Data extract:
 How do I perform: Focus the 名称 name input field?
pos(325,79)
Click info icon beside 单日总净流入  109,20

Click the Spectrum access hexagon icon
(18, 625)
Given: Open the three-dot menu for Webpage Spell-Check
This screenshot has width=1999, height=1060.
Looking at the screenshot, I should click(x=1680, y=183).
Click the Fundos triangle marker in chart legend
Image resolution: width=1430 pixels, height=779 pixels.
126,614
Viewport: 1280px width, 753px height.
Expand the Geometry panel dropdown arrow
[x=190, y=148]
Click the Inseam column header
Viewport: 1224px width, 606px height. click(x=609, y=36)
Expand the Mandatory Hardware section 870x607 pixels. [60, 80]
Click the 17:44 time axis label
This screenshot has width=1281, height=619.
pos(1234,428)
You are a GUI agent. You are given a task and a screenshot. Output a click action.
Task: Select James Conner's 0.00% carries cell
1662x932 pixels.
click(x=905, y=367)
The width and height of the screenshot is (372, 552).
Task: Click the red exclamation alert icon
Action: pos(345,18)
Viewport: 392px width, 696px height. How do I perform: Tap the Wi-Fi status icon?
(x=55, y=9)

Task directions:
Provide a verbatim reproduction of all the records.

Response to this exercise:
 How do I perform: Focus the 名称 name input field?
pos(325,79)
Click info icon beside 单日总净流入  109,20

Click the Spectrum access hexagon icon
(18, 625)
Given: Open the three-dot menu for Webpage Spell-Check
This screenshot has width=1999, height=1060.
Looking at the screenshot, I should click(x=1680, y=183).
Click the Fundos triangle marker in chart legend
Image resolution: width=1430 pixels, height=779 pixels.
126,614
Viewport: 1280px width, 753px height.
Expand the Geometry panel dropdown arrow
[x=190, y=148]
Click the Inseam column header
Viewport: 1224px width, 606px height. click(x=609, y=36)
Expand the Mandatory Hardware section 870x607 pixels. [60, 80]
Click the 17:44 time axis label
This screenshot has width=1281, height=619.
pos(1234,428)
You are a GUI agent. You are given a task and a screenshot. Output a click action.
Task: Select James Conner's 0.00% carries cell
1662x932 pixels.
click(x=905, y=367)
The width and height of the screenshot is (372, 552).
Task: Click the red exclamation alert icon
Action: pos(345,18)
Viewport: 392px width, 696px height. How do I perform: Tap the Wi-Fi status icon?
(x=55, y=9)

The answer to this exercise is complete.